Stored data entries
----------

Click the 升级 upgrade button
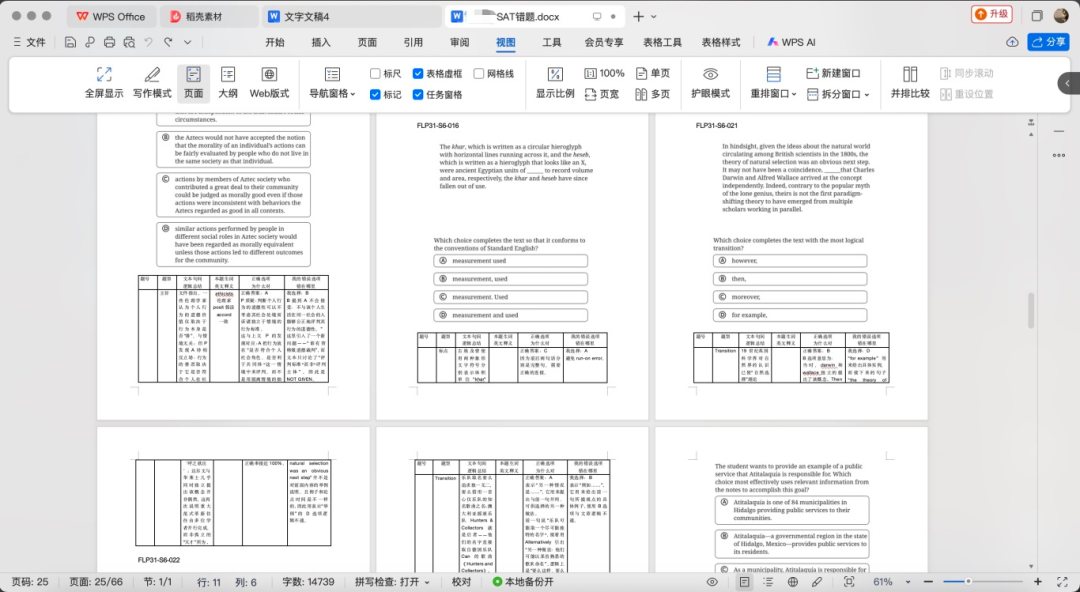Screen dimensions: 1080x592 [x=992, y=15]
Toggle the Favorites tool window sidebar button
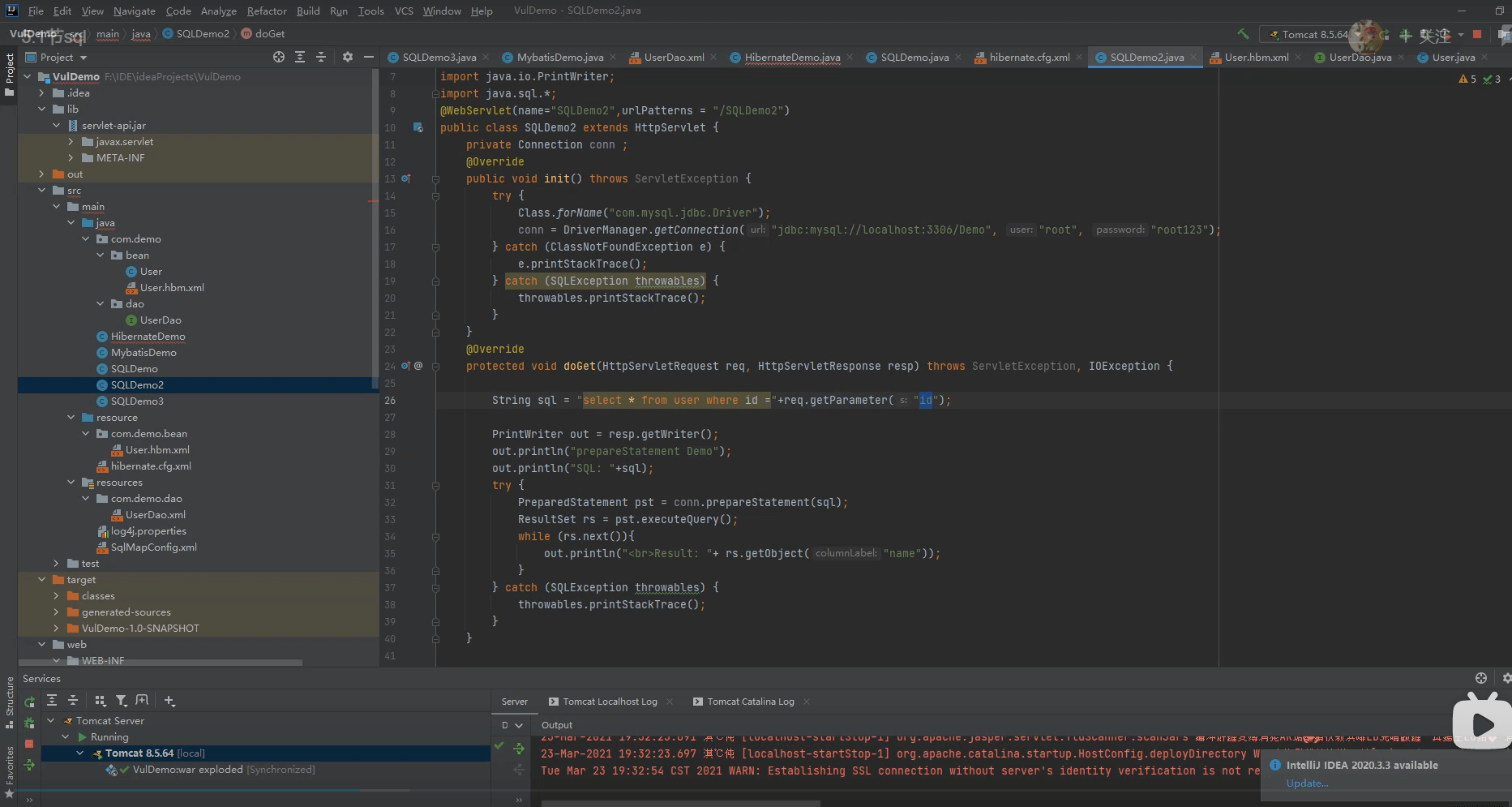This screenshot has height=807, width=1512. [x=9, y=771]
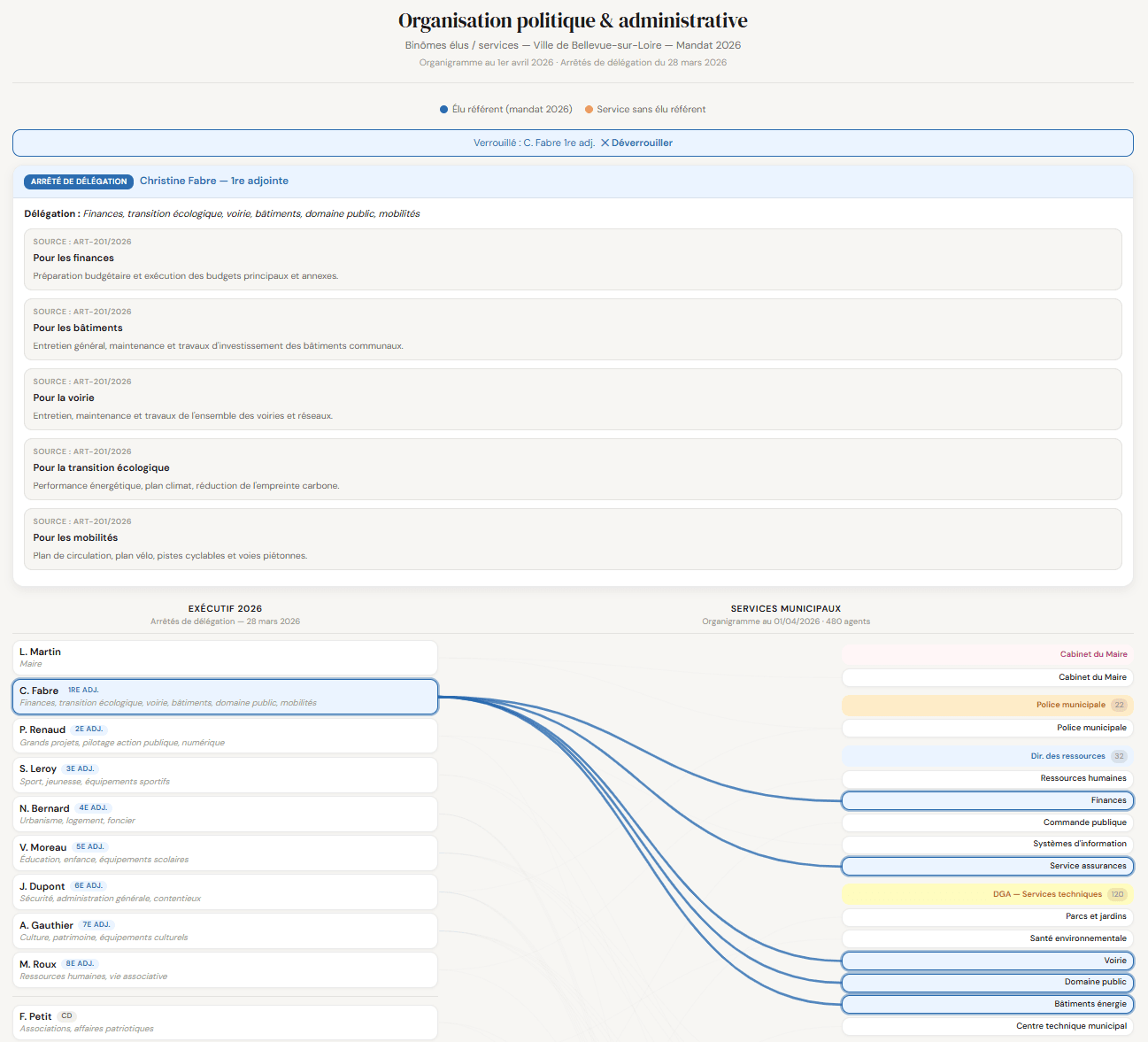
Task: Expand the pink Cabinet du Maire header
Action: 987,654
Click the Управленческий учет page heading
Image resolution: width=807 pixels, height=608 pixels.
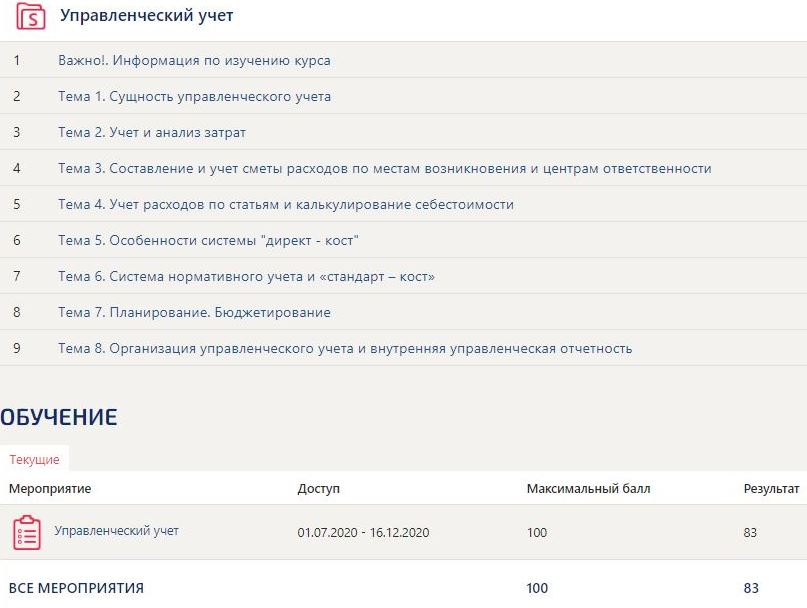pyautogui.click(x=147, y=17)
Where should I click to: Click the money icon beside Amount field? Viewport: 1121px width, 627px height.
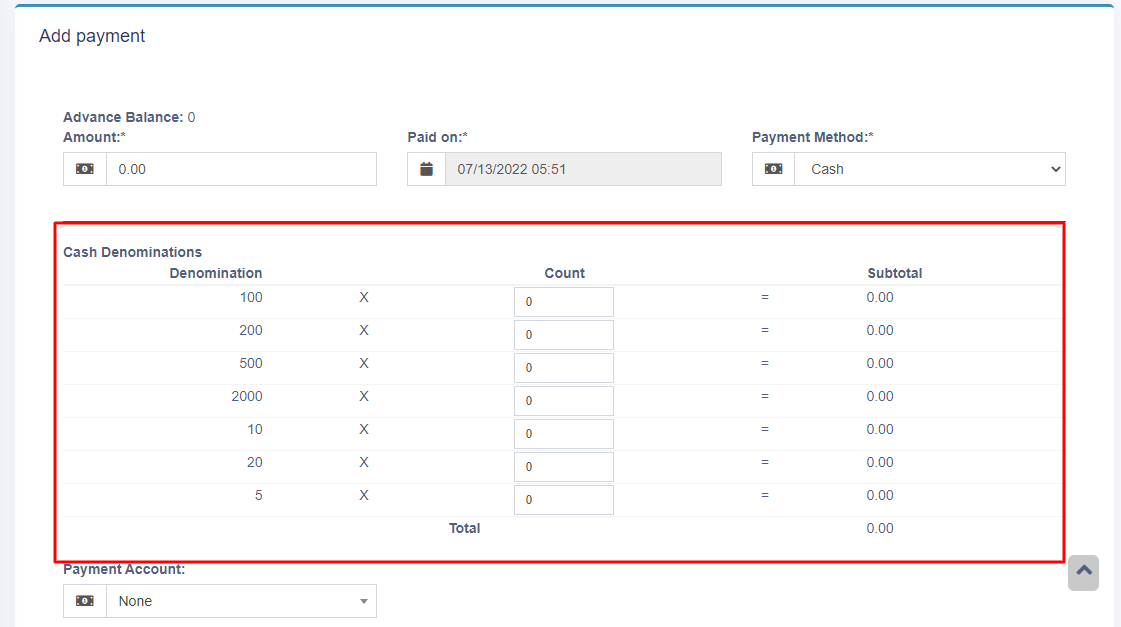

----------

**DESCRIPTION OF THE TASK:**
Put every line of the material above into a Markdown table with the columns "Row" and "Line," skipping blank lines. Leave the pictures out of the table.

**TASK ANSWER:**
| Row | Line |
|---|---|
| 1 | Click the 升级 upgrade button |
| 2 | Screen dimensions: 1080x592 [x=992, y=15] |
| 3 | Toggle the Favorites tool window sidebar button |
| 4 | This screenshot has height=807, width=1512. [x=9, y=771] |
| 5 | Task: Expand the pink Cabinet du Maire header |
| 6 | Action: 987,654 |
| 7 | Click the Управленческий учет page heading |
| 8 | Image resolution: width=807 pixels, height=608 pixels. |
| 9 | pyautogui.click(x=147, y=17) |
| 10 | Where should I click to: Click the money icon beside Amount field? Viewport: 1121px width, 627px height. |